Material supplied section start

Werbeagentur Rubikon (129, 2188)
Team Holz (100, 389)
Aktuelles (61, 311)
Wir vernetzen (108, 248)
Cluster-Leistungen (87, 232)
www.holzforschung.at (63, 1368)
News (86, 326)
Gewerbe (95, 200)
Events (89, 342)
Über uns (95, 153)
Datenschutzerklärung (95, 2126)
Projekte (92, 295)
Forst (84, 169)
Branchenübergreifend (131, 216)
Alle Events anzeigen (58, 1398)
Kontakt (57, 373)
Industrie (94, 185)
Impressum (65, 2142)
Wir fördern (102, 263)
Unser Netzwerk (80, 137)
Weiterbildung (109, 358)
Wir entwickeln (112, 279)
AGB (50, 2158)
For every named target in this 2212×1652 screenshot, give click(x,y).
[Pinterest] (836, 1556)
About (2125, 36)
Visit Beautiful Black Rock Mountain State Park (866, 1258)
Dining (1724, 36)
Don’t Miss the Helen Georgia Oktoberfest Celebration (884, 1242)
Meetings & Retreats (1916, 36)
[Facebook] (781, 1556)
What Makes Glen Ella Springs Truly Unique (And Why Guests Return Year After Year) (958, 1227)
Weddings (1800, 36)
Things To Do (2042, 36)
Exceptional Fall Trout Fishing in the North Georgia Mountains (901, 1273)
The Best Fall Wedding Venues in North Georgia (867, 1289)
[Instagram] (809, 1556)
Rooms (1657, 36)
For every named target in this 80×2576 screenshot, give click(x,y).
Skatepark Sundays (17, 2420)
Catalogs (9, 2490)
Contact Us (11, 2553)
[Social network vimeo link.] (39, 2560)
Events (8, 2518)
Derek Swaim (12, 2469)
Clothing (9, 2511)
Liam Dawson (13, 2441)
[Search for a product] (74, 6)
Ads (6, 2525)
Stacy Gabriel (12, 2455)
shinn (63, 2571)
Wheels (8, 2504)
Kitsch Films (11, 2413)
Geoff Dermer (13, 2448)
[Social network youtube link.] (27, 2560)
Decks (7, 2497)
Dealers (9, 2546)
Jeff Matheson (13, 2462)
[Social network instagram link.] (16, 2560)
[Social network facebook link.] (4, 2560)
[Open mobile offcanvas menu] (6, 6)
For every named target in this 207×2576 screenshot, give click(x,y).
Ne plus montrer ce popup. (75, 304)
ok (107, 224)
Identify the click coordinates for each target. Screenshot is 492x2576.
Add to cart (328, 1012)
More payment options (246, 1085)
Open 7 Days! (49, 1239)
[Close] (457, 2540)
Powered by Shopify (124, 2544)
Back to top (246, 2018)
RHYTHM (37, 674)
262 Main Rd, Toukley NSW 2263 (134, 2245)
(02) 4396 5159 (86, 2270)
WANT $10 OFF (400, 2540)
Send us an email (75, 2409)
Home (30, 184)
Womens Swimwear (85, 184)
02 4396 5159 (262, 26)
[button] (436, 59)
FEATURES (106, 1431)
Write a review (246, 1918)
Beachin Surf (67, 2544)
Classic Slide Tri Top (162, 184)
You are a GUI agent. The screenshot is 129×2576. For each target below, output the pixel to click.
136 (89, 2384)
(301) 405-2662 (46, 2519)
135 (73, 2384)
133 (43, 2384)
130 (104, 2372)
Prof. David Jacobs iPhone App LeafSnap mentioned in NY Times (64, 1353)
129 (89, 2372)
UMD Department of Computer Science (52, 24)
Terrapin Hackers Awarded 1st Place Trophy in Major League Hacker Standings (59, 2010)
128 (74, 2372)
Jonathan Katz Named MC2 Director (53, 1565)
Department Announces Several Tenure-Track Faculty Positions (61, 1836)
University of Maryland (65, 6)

Material supplied section end

Problem statement:
If a line in the listing contains "Department", it counts. Say how many lines count, with no other words.

Written solution:
2